- _TASK INSTRUCTIONS_
Copy the records below exactly, starting at the line that contains "Powered by Shopify (201, 1845)" and ending at the line that contains "Únete ahora (893, 69)"; leave out any pictures.

★ ★ ★ ★

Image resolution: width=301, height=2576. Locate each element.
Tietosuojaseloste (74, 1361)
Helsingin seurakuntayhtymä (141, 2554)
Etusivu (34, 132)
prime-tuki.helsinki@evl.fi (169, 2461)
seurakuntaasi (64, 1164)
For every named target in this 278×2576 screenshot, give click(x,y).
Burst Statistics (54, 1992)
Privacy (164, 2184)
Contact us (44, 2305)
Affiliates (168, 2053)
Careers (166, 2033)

★ ★ ★ ★

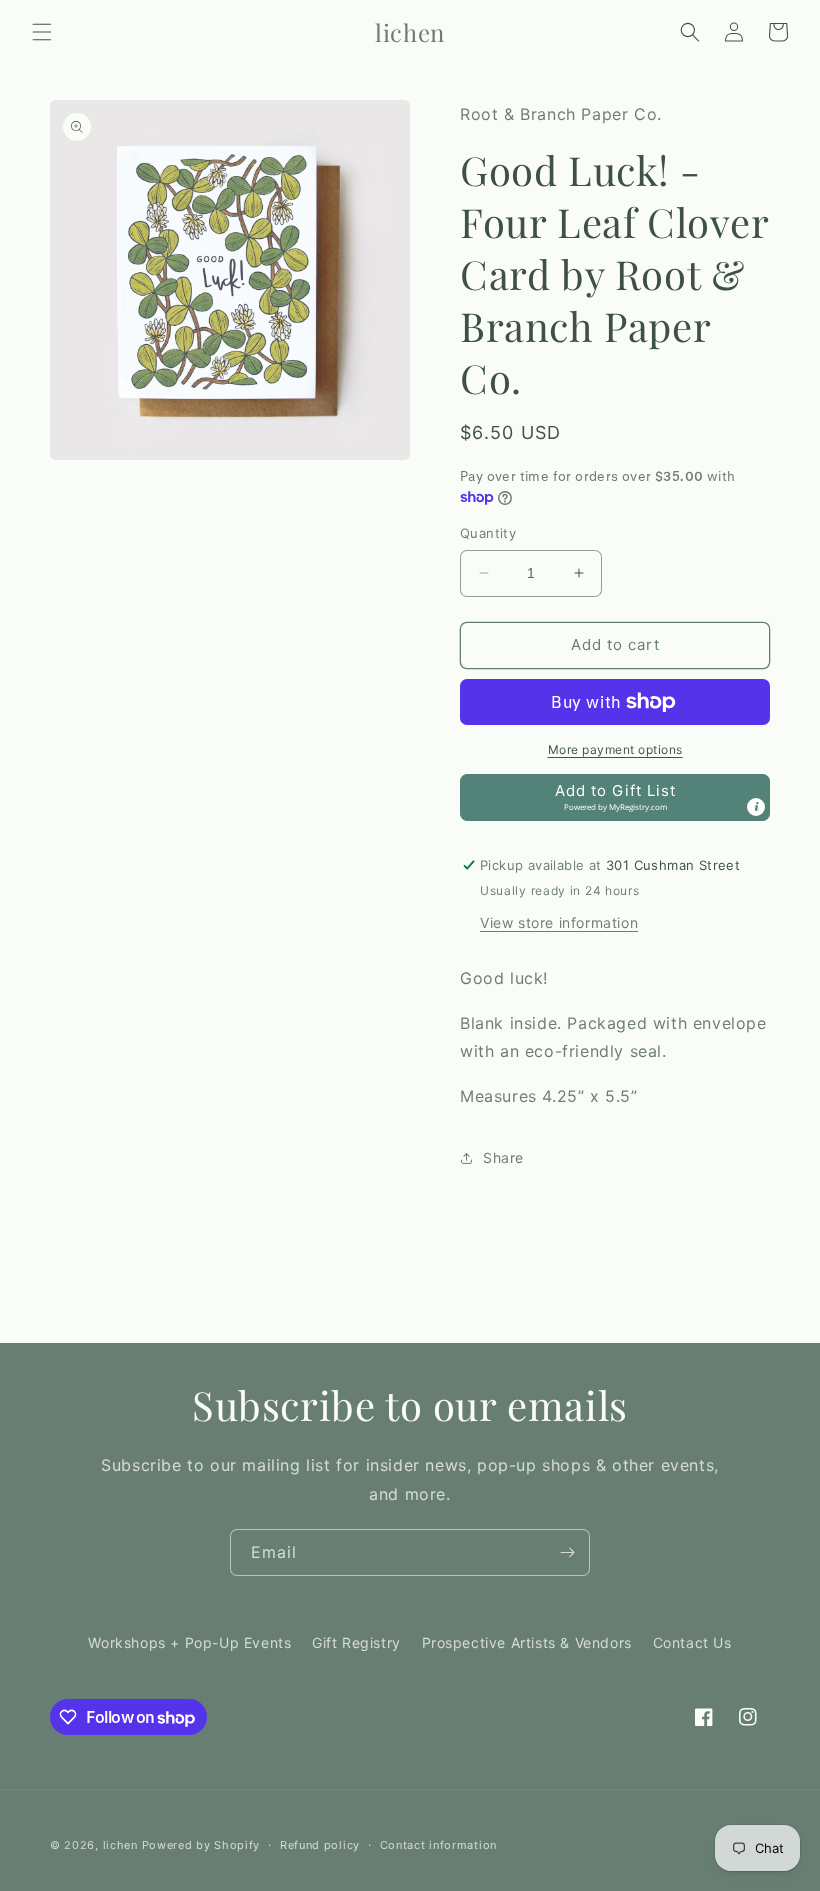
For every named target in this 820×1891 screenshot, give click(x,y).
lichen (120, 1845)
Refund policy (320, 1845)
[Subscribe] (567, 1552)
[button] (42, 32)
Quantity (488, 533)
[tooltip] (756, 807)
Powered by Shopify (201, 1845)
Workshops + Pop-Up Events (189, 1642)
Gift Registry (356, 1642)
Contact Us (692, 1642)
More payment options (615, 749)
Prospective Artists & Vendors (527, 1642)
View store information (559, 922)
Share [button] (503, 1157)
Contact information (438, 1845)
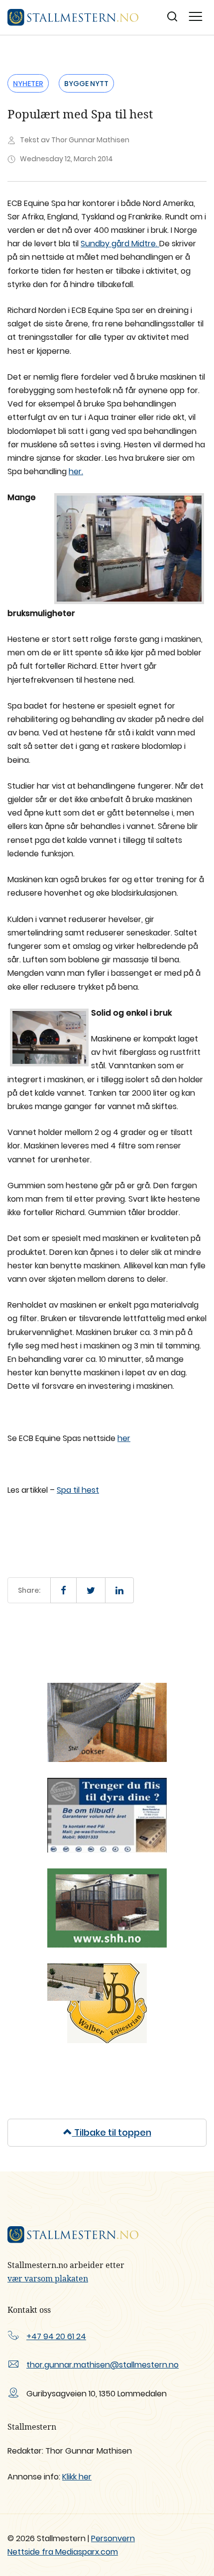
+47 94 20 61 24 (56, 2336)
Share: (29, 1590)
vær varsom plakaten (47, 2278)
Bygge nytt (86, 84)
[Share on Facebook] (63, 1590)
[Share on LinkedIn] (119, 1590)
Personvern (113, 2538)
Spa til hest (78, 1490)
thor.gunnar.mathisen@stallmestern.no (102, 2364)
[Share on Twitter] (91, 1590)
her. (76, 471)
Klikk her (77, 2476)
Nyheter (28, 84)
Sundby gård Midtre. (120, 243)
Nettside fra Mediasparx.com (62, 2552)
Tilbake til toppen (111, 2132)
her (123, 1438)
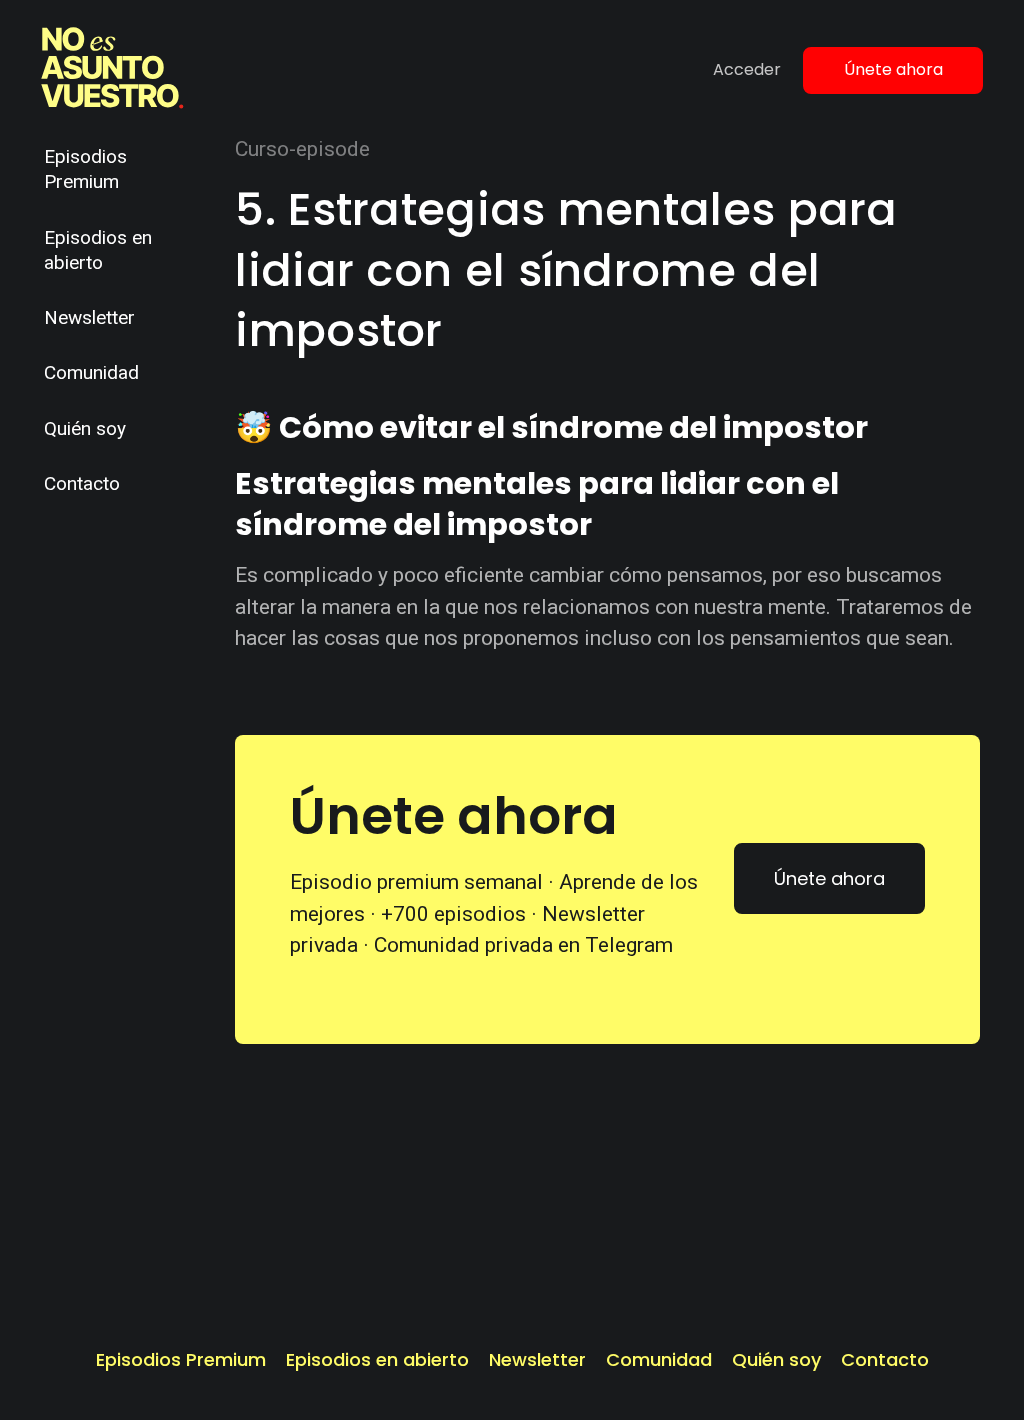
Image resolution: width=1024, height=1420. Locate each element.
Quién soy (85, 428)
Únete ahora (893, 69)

★ ★ ★ ★

- _REPLY TO THE TASK_
Powered by Shopify (201, 1845)
Workshops + Pop-Up Events (189, 1642)
Gift Registry (356, 1642)
Contact Us (692, 1642)
More payment options (615, 749)
Prospective Artists & Vendors (527, 1642)
View store information (559, 922)
Share [button] (503, 1157)
Contact information (438, 1845)
+47 94 20 61 24 (56, 2336)
Share: (29, 1590)
vær varsom plakaten (47, 2278)
Bygge nytt (86, 84)
[Share on Facebook] (63, 1590)
[Share on LinkedIn] (119, 1590)
Personvern (113, 2538)
Spa til hest (78, 1490)
thor.gunnar.mathisen@stallmestern.no (102, 2364)
[Share on Twitter] (91, 1590)
her. (76, 471)
Klikk her (77, 2476)
Nyheter (28, 84)
Sundby gård Midtre. (120, 243)
Nettside fra Mediasparx.com (62, 2552)
Tilbake til toppen (111, 2132)
her (123, 1438)
Image resolution: width=1024, height=1420. Locate each element.
Quién soy (85, 428)
Únete ahora (893, 69)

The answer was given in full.